JALÓN POR LA VEGA

Silvia Garrote

Periodista


Empoderamiento rural

Cuando escribo este artículo, 50 plataformas ciudadanas de todo el país se habían sumado a la gran manifestación que Soria ¡Ya! y Teruel existe han impulsado para llenar Madrid el próximo 31 de marzo de reivindicación. Es justo, es necesario, además, hacer esta llamada de atención desde la España vaciada, un grito al que se han unido desde todos los rincones olvidados del país, y hay tantos… Digamos que muchas provincias y la totalidad del medio rural están fuera de la agenda política, aún hoy, a las puertas de unas elecciones múltiples. Yo voy a ir, porque me pasaría igual que cuando llega la hora de votar, que si me quedo en casa, me siento culpable de lo que ocurra. Otra cosa es que esté convencida, no de la reivindicación, que me parece de cajón, sino de que exista una voluntad real de cambiar la situación, de equilibrar territorios, de dar una oportunidad a la gente que quiere seguir viviendo en sus pueblos, de repartir con justicia los recursos de los que dispone el país, incluidos los territorios que apenas tienen rédito electoral. Eso ya me parece harina de otro costal.

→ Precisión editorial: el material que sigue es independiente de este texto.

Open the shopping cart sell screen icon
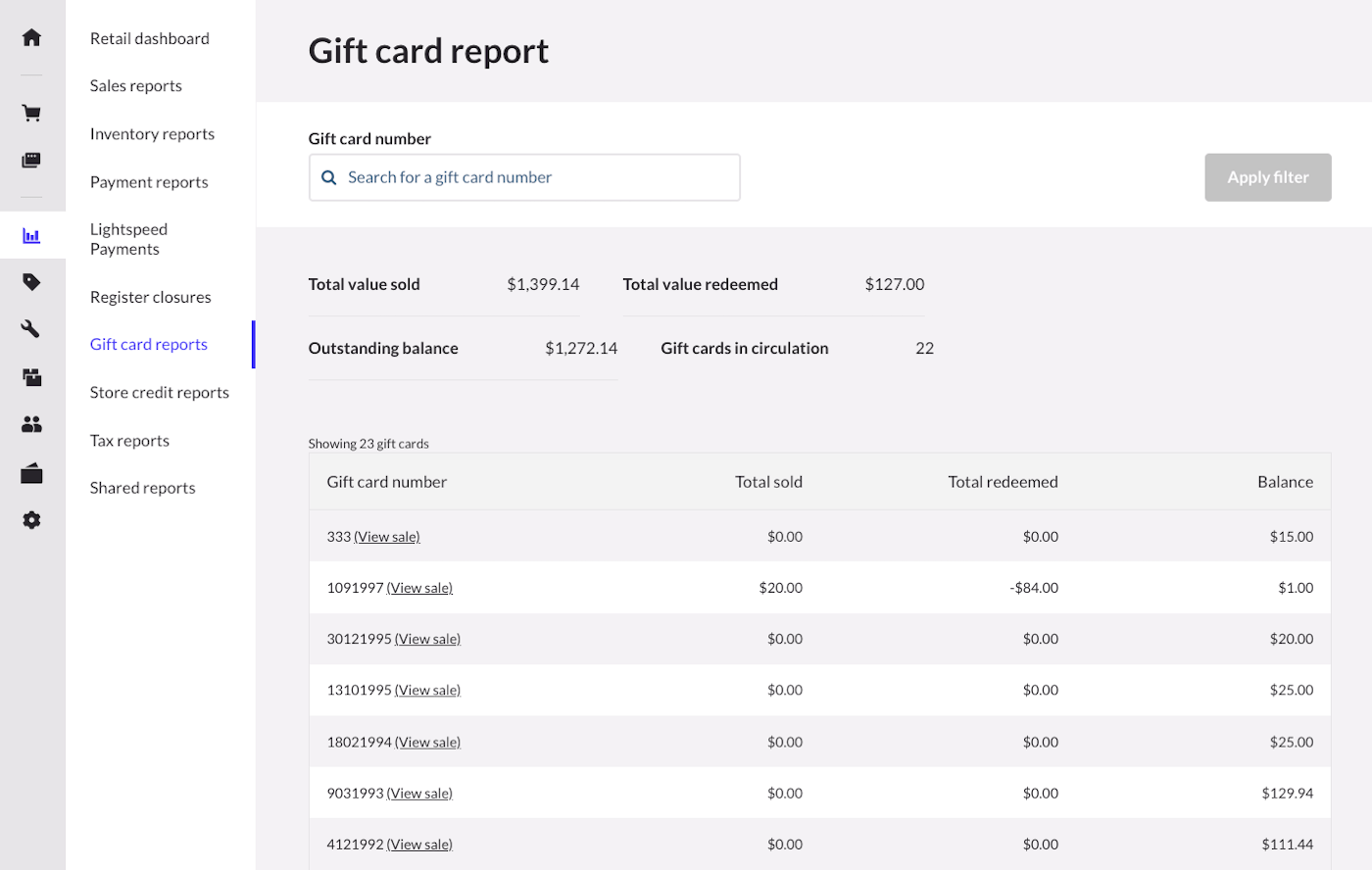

Lo que realmente falla es una estrategia nacional, eso es, un plan que contenga ideas y presupuesto. Y consenso para poder llevarlo a cabo. De nada sirve analizar una y otra vez la terrible situación de despoblamiento que sufre el medio rural, porque se nos va muriendo el muerto y nada hacemos por remediarlo. La despoblación es una moda de este país, no digamos en Soria. De eso hablaba recientemente el escritor Julio Llamazares en un artículo, de la cantidad de congresos, jornadas, debates y actos organizados en toda España a cuento de la despoblación a los que le invitan, porque parece representar la voz literaria actual de este fenómeno. Desde luego, si alguien puede hablar con conocimiento de causa es él, que desde hace años conoce la realidad demográfica de Soria, de Zamora, de León y de tantos territorios de primera mano. También ayuda que sea el autor de ‘La lluvia amarilla’, una historia que da voz al último habitante de un pequeño pueblo que podría ubicarse en media España. Pero la realidad es que poco se avanza hablando del tema, ahí estoy con el escritor leonés.

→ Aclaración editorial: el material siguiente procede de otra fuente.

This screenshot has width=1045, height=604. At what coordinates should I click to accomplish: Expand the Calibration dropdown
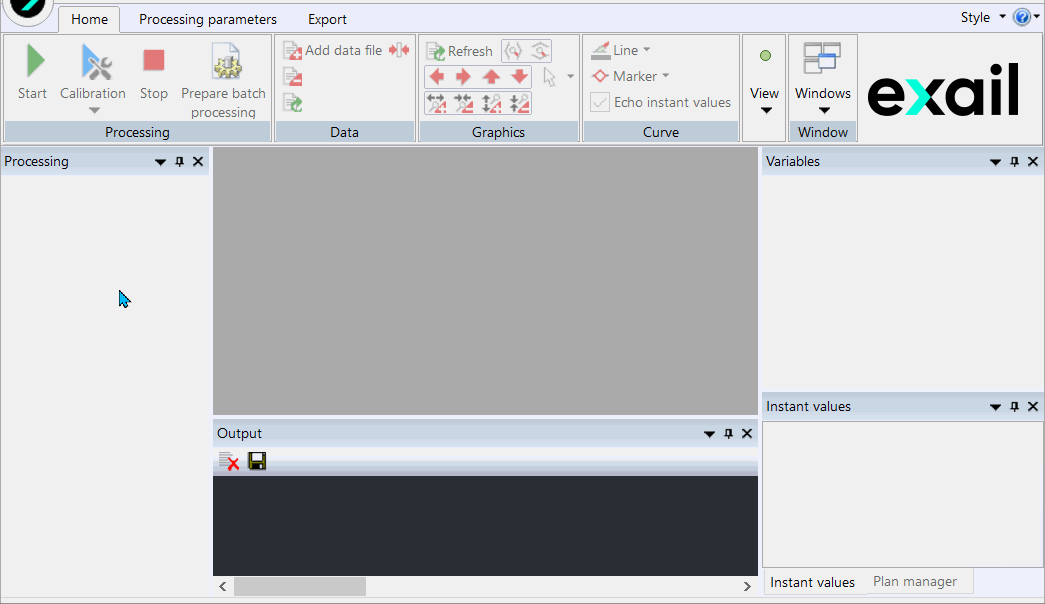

Si la incorporación de los jóvenes al campo es casi una utopía, si los trenes regionales son tercermundistas, si se carece de vías de comunicación de este siglo para unir territorios, si las industrias se concentran en las ciudades, si nos quedamos sin servicios médicos, si Internet llega con dificultad o no llega, si no se atiende a los mayores para que puedan permanecer en sus pueblos, si los niños no tienen escuelas, si la cultura pasa de largo, si vivir en una zona que carece de servicios sale más caro que malvivir en una ciudad, si no hay un plan estratégico dotado para crear empleo, ¿qué futuro le espera a esta España?

Y termino con una idea recurrente en mis artículos. Desde estas zonas olvidadas esperamos siempre que la salvación llegue desde las administraciones, y es obvio que las inversiones deben ser más equilibradas y justas, pero también es cierto que es necesario un cambio de la mentalidad de los que aquí vivimos, un cambio que incluye la solidaridad con el que llega, una mayor cooperación entre vecinos, racionalizar los recursos, y destacar todo lo bueno que tiene vivir aquí, que es mucho.